Não apenas os Toms e Daisies do Fitzgerald, claro. A classe média, esse nome engraçado que deram aos 20-30% mais ricos logo abaixo dos muito ricos, também viu sua renda crescer, apenas para ser imediatamente consumida por cartões de crédito e hipotecas. Mas os muito ricos viram um crescimento muito maior. A curva de apropriação do crescimento de renda é parabólica pra cima e, pior, transgeneracional, já que das taxas que mais diminuíram - mais até do que o imposto de renda - foram aquelas sobre ganhos de capital e transmissão de herança. Os muito ricos, cada vez mais, são realmente uma casta separada, aonde para entrar não basta ter sucesso.

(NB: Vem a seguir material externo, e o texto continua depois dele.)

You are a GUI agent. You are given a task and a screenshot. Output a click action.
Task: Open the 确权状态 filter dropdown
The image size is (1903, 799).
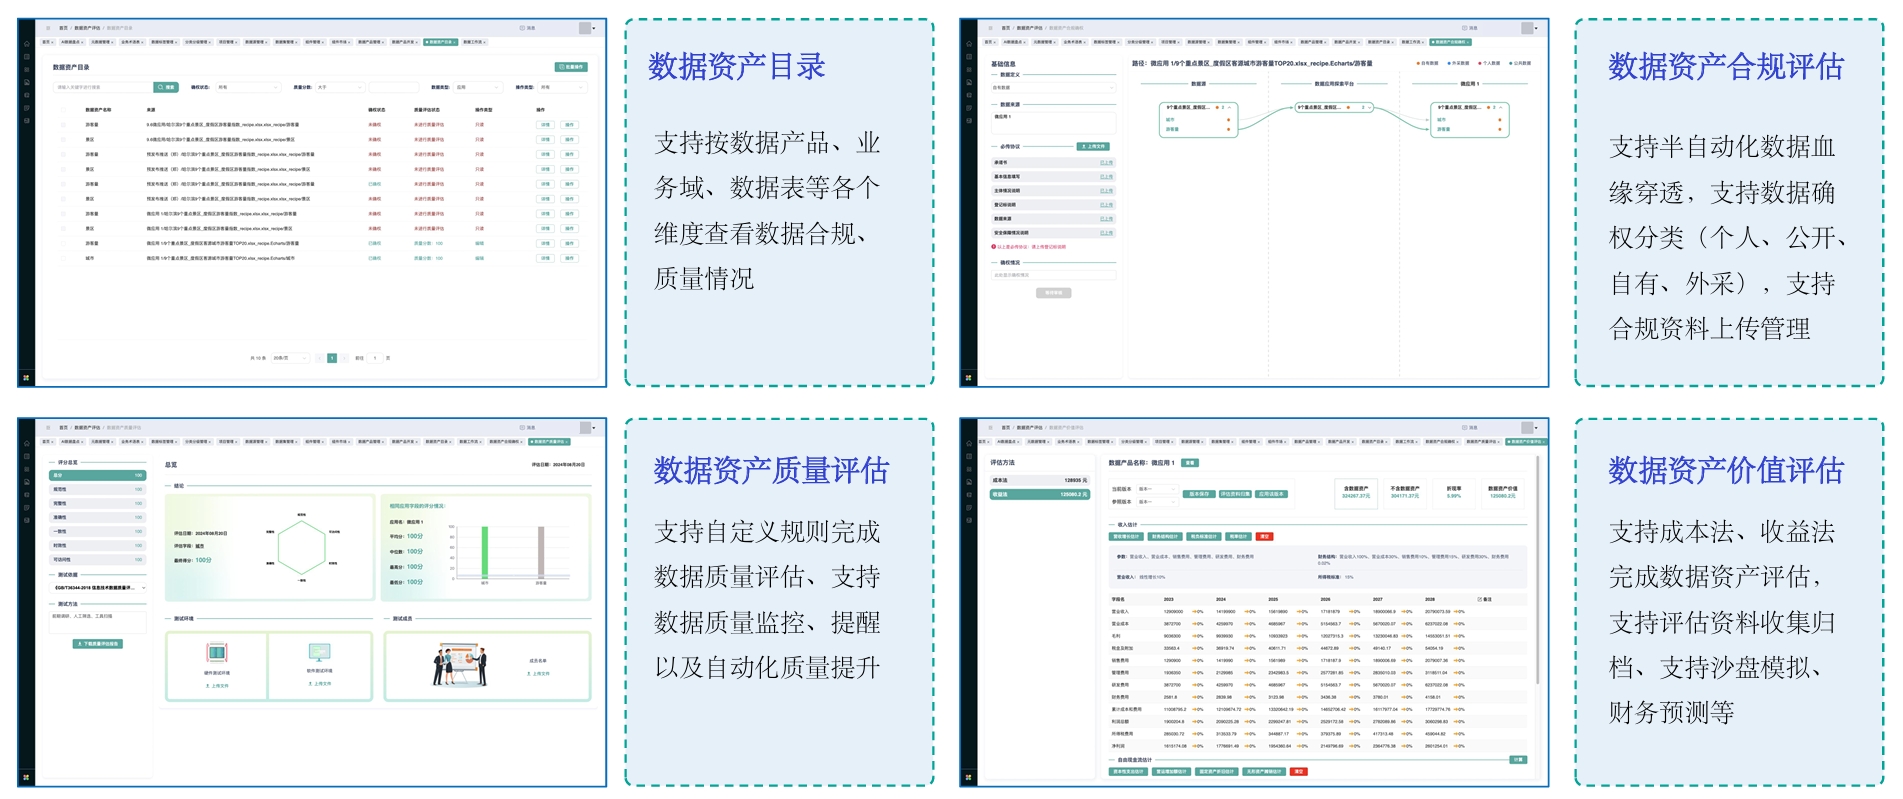coord(248,87)
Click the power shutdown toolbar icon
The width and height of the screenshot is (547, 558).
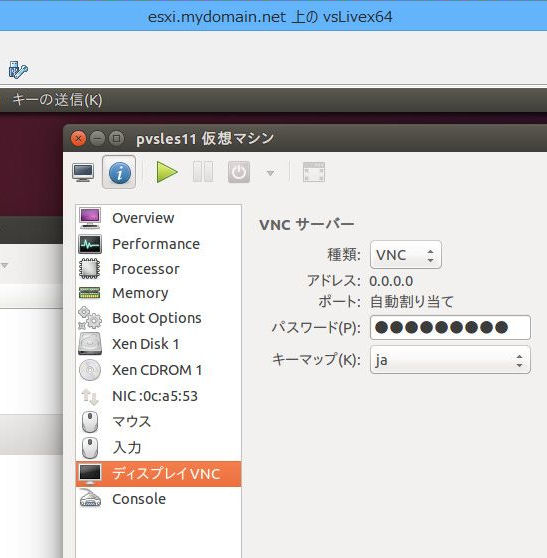click(239, 172)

Até aqui, acho que só tô repisando o que todo mundo sabe, mas o fim da ameaça comunista também deu razão ao marido da Zelda na discussão com o Hemingway, que dizia que a única diferença entre os ricos e nós é que eles têm mais dinheiro. E um bom sinal disso são as hordas de VIPs dos grandes eventos esportivos.
Nas Olimpíadas, os VIPs provocaram revolta: como têm assentos reservados em todos os eventos, e o número absoluto desses assentos não mudam, os VIPs que não vão ao estádio não ocupam uma proporção tão grande dele, mas os VIPs que não vão a eventos menores deixam todos os melhores lugares vazios, enquanto os hoi polloi que pagaram caro por um ingresso atrás da coluna, ou nem conseguiram fazer isso, assistem de longe. Para chocar um pouco menos o povo, que ainda não se acostumou à volta da velha ordem mundial, o príncipe Potemkin, perdão o primeiro ministro Cameron, mandou que soldados esquentassem o assento para os VIPs. O único evento em que VIPs de fato compareceram aos assentos reservados para eles foi o aristocrático - literalmente - hipismo.
Na Copa do Mundo (perdão de novo, na Copa do Mundo da FIFAtm), os VIPs não precisarão se preocupar com isso. Divididos em duas categorias, VIPs e VVIPs, estarão a salvo dos olhares curiosos, quer se disponham a assistir algum jogo, quer não. Para isso que fizeram tantos camarotes - e acessos isolados da multidão - que tiveram que desfigurar o Maracanã por dentro e por fora, eliminando o oval para compensar parcialmente a perda de assentos por conta dos camarotes, e adicionando quatro caixas de sapato para que VIPs não tivessem que sentir o cheiro da racaille. Dá até pra imaginar novas leis suntuárias, dessa vez baseadas numa (pretensa ou sincera) preocupação ambiental; afinal, qualquer avaliação razoável da situação do planeta dirá que não podemos continuar consumindo o que consumimos, e a resposta de que todos devemos consumir menos não é a única possível.
Os novos sans-culottes são gordos, não famélicos. Visualmente, pelo menos, dá pra imaginar a próxima revolução francesa se repetindo como farsa.
*Bizarramente descrita por aqueles que tentam defender o governo FHC como "tempo de crises ao contrário da bonança encontrada por Lula."